Mais l’UDC a un gros problème qui s’étale au quotidien dans la presse suisse alémanique et qu’alimentent les déclarations confuses de Christoph Blocher et du premier cercle de la direction du parti. Elle n’a pas de candidats à présenter. Le Bâlois Caspar Baader refuse désormais d’y aller. «Non merci!» répond le Thurgovien Roland Eberlé quand on le presse de questions, se souvenant sans doute de son amère défaite en 2000. Un autre Thurgovien, le «Top-shot» de l’industrie Peter Spuhler, balaie lui l’éventualité d’un revers de la main; en substance, «je ne suis pas à disposition!» 

Il y a de l’humiliation dans cette communication qui fait de Jean-François Rime et Guy Parmelin des candidats de dernier recours. 

Pour l'UDC Fribourgeois Jean-François Rime, la porte vers le Conseil fédéral n'est-elle qu'à moitié ouverte? (Keystone)

Pour le coup, des seconds couteaux du parti et encore très largement inconnus sur la scène nationale, comme le Zougois Heinz Tännler et l’Appenzellois Köbi Frei, ont droit à un tour de carrousel médiatique. «Et moi, et moi, et moi!» pourraient chanter les UDC Romands sur la mélodie de Jacques Dutronc qui, en refrain, donnerait du «Cinq millions de Suisse allemands, et moi, et moi, et moi!» Mais, depuis le 23 octobre, ni la direction de l’UDC et pas davantage la presse alémanique ne semble capter cette chanson. Tout le monde fait comme si le Fribourgeois Jean-François Rime et le Vaudois Guy Parmelin n’existaient pas… 

Ou si peu. Parfois, nos deux vaillants soldats du Blochérisme en Suisse romande sont mentionnés. Si l’attaque contre le siège PBD d’Eveline Widmer-Schlumpf s’avère impossible, l’UDC tentera un raid contre le siège PLR de Didier Burkhalter avec un UDC romand. C’est le plan B où il est question du Winkelried Jean-François Rime qui, ayant déjà servi deux fois, ne refusera pas l’éventualité d’un troisième échec. Et comme on n’est pas en panne de bonnes idées à l’UDC, il y a même une alternative au plan B: Guy Parmelin. De toute évidence, les UDC romands ne sont qu’un pis-aller. 

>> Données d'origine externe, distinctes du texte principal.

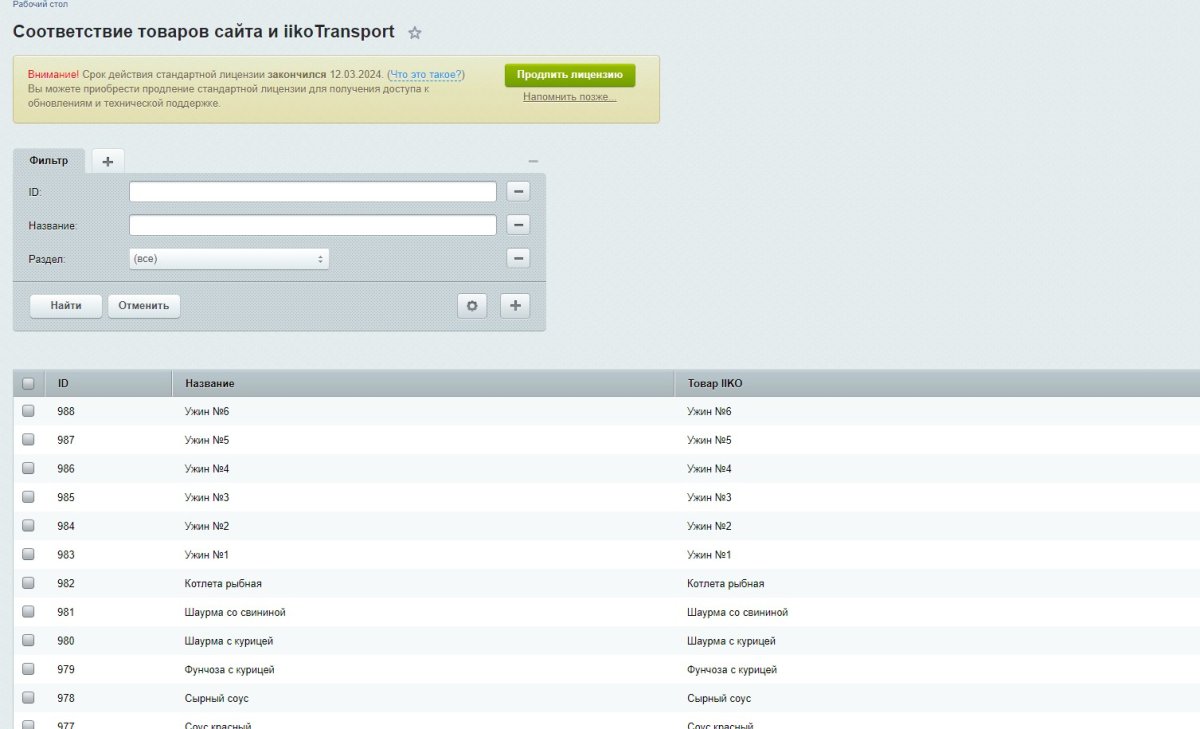Open the Раздел dropdown set to (все)

[230, 257]
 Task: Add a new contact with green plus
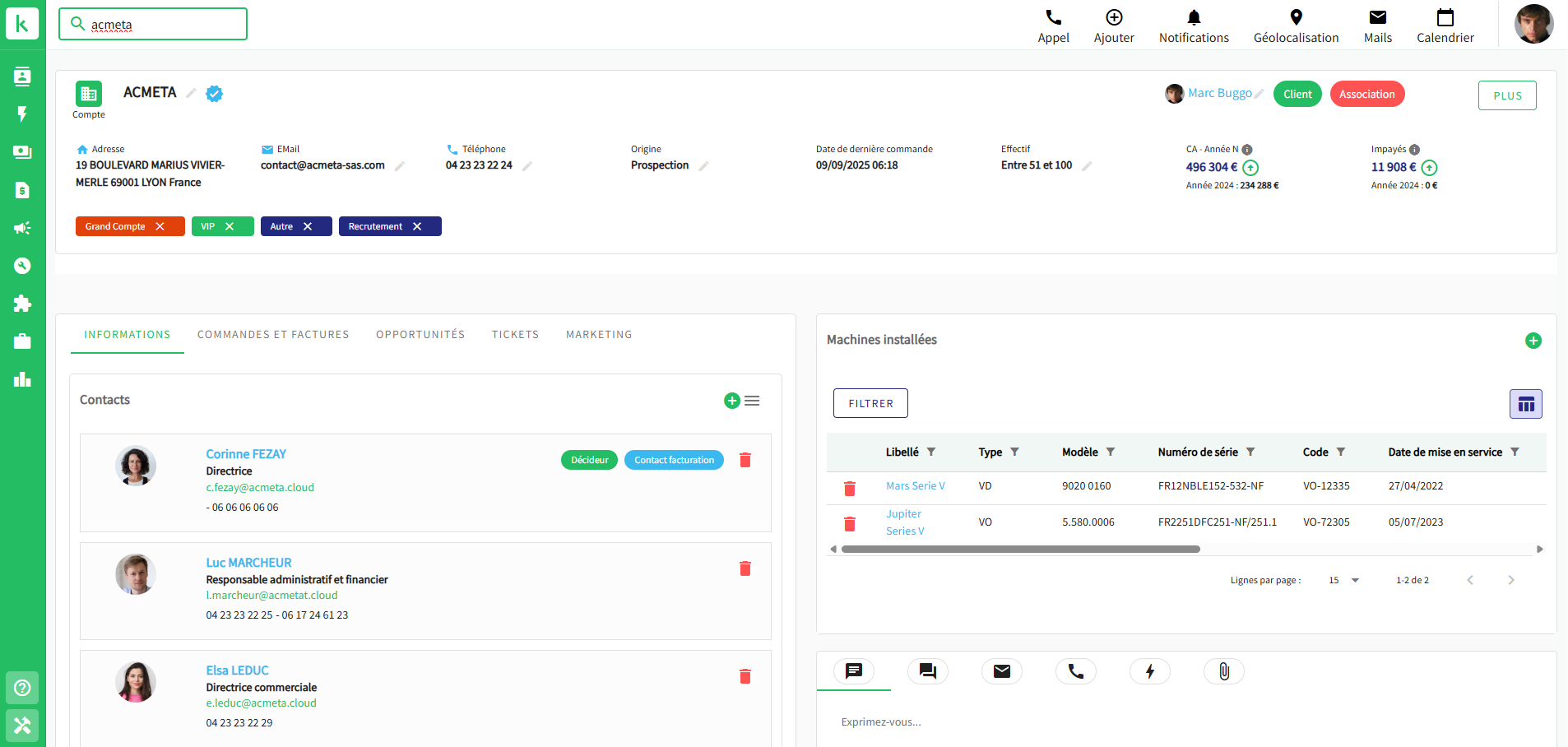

Ainsi, sans doute décontenancé par son revers relatif des élections fédérales, l’UDC ne fait qu’ajouter l’insulte à la blessure. Il y a de l’humiliation dans cette communication qui fait de Jean-François Rime et Guy Parmelin, deux parlementaires expérimentés mais pas encore usés par la Berne fédérale, des candidats de dernier recours. Pourtant, leurs compétences, pedigree politique et bilan sous la Coupole valent bien ceux des présumés «papables». D’autant qu’un signe positif de l’UDC en leur direction n’exclurait aucunement des candidatures alémaniques et augurerait pour ce tant désiré deuxième siège d’une belle primaire UDC. 

Il pourrait y être, par exemple, question de la représentativité linguistique. Tous les grands partis suisses, représentés au gouvernement par deux conseillers fédéraux, l’ont été par un Suisse alémanique et un Latin. Sauf l’UDC, de 2003 à 2007. Mais il est vrai que Samuel Schmid ne comptait que pour un demi! C’était déjà l’expression d’un mépris pour ceux qui ne tiennent pas de la plus pure orthodoxie de l’UDC zurichoise et qui, finalement, lui resteront coincés en travers de la gorge avec le succès du PBD. L’UDC répète la même erreur en ne jouant pas la carte welsche: elle rate l’occasion de s’implanter durablement en Suisse romande et de consolider ainsi sa stature de parti national.